# QDM club needs two members



## satchmo (Sep 30, 2005)

Surrounded by thousands of QDM acres and it shows.   Lots of deer and plenty of real good bucks. I have two buddys from Fla that had to give up their spots. 
We've taken three does off the lease so far this year, and need members that will shoot does.
900 acres, long term lease.
706-273-0300
chris


----------



## phillip (Sep 30, 2005)

Location ????
Dues $$$$$$


----------



## EON (Sep 30, 2005)

Same question.


----------



## UGAalum13 (Sep 30, 2005)

I'm a member out there too.  I just talked to Chris and he is heading out to our lease.  It is in Chatooga County (Summerville/Lyerly).  900 ac.  Dues are $700 for a single membership and $900 for a family membership.  Primitive camping, but we may be getting power run out there soon.


----------



## horsecreek (Sep 30, 2005)

how many members?


----------



## UGAalum13 (Sep 30, 2005)

I think we're gonna have about 15 members total, none of which are local.  We'll be out there this weekend if anyone wants to take a look at it.  PM me if interested and I can get you some contact info.


----------



## Deano (Sep 30, 2005)

How long does it take you to get there from canton uga ?


----------



## UGAalum13 (Sep 30, 2005)

It is 80 miles from my house which is east of I575 in Holly Springs.  It takes me about an hour and a half or so.


----------



## UGAalum13 (Oct 3, 2005)

Chris, clean out your pm box.


----------



## satchmo (Oct 3, 2005)

*pm*

I've cleaned out my pm box Bo.

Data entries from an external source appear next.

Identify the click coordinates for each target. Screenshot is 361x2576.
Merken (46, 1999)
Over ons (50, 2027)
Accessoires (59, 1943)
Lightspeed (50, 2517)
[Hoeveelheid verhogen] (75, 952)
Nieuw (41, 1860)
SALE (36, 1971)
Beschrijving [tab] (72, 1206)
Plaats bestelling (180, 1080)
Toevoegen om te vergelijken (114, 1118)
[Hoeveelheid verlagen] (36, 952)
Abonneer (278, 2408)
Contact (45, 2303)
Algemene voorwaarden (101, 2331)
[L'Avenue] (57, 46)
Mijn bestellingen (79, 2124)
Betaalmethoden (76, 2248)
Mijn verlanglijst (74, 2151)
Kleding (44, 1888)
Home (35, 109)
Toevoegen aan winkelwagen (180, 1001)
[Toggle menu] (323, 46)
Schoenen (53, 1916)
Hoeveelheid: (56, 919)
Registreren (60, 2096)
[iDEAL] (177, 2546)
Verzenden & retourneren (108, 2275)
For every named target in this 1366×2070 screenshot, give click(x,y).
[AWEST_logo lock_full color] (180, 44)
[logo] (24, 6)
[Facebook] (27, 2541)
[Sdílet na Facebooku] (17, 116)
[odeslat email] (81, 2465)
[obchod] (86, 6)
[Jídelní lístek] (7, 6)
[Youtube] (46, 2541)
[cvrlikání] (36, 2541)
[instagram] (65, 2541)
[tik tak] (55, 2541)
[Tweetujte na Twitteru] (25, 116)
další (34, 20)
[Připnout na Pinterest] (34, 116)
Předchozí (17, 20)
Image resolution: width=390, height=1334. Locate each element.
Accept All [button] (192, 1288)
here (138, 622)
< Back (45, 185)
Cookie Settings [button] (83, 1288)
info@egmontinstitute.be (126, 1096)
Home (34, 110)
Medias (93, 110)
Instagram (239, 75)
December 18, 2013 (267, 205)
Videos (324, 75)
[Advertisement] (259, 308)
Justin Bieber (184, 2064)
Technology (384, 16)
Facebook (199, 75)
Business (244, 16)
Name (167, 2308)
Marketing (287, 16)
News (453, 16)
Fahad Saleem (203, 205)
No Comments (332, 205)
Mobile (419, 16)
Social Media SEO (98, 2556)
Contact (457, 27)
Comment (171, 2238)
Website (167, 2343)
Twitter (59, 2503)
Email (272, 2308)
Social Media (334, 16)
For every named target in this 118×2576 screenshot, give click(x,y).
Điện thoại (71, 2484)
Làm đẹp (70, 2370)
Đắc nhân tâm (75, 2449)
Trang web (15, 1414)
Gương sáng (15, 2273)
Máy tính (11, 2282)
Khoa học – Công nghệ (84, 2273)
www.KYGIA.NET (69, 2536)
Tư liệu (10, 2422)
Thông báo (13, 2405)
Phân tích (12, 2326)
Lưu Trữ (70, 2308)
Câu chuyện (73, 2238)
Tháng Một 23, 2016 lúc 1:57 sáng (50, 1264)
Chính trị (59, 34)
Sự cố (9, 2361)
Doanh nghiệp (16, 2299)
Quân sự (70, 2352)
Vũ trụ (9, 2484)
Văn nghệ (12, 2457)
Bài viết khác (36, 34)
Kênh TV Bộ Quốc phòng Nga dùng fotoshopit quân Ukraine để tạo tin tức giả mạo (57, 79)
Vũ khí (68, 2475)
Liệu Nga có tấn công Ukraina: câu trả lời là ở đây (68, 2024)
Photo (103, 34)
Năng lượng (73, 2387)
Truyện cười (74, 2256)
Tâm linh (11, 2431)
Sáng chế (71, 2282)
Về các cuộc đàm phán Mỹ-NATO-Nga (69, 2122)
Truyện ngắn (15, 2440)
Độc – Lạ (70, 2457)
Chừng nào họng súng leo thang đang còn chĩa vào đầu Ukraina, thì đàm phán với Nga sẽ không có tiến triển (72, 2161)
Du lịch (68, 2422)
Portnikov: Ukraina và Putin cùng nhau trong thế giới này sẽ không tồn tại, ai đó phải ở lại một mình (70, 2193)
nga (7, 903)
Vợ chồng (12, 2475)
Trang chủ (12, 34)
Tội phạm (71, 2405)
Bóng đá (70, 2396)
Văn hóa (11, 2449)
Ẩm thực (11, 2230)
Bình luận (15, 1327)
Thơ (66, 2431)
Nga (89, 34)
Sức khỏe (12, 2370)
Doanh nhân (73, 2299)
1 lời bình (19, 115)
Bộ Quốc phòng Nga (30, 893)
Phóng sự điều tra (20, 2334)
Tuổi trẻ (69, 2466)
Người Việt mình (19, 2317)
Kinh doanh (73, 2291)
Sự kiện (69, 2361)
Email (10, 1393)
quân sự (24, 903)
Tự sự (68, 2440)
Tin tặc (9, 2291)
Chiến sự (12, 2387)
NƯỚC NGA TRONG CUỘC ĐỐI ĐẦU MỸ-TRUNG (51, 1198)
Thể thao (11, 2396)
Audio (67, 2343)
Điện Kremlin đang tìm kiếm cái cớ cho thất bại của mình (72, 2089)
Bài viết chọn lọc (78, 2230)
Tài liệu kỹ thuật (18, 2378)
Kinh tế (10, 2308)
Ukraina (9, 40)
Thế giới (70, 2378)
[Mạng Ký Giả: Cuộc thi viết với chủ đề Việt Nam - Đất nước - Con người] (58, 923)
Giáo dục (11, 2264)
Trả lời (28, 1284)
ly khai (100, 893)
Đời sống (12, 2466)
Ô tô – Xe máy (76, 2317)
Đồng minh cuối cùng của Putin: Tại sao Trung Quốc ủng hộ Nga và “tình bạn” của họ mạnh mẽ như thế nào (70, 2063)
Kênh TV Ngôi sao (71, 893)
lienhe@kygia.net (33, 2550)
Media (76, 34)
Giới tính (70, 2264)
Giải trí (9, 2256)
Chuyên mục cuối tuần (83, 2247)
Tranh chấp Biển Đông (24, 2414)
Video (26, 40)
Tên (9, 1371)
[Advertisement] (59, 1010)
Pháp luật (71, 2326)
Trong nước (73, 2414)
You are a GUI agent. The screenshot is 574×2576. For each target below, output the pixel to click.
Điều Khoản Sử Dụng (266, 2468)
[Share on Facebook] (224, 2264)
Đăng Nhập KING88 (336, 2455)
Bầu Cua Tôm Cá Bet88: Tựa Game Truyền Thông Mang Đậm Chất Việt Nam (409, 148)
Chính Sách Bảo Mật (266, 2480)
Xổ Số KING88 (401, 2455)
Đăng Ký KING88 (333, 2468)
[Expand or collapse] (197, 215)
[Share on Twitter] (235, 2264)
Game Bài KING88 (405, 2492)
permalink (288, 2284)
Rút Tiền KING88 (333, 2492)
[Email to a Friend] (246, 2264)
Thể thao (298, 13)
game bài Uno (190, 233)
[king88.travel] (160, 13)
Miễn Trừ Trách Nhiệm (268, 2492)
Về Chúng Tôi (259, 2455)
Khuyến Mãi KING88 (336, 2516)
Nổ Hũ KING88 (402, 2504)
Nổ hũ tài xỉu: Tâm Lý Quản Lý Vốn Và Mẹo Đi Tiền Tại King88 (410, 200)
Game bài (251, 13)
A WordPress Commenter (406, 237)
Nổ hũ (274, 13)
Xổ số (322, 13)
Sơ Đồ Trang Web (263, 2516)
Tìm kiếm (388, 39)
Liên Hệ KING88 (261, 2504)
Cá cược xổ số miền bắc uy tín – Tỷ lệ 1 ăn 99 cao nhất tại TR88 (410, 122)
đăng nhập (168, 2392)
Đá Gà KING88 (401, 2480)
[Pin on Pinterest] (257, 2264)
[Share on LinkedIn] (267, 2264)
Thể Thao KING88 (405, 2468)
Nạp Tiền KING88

I am getting swamped. I have a Fla guy sending us a check and another deer stand, a buddy of the guy in Napels.


----------



## CODY (Oct 8, 2005)

I WAS WONDERING IF U STILL HAV THEM SPOTS 
U CAN EMAIL black&tanman@tds.net
THANKS'
CODY
_______________________________________________
GOT TO SHOOT SUM DEER THIS YEAR


----------



## satchmo (Oct 18, 2005)

*two spots left*

Serious replys only. We have two spots to be filled this season asap.


----------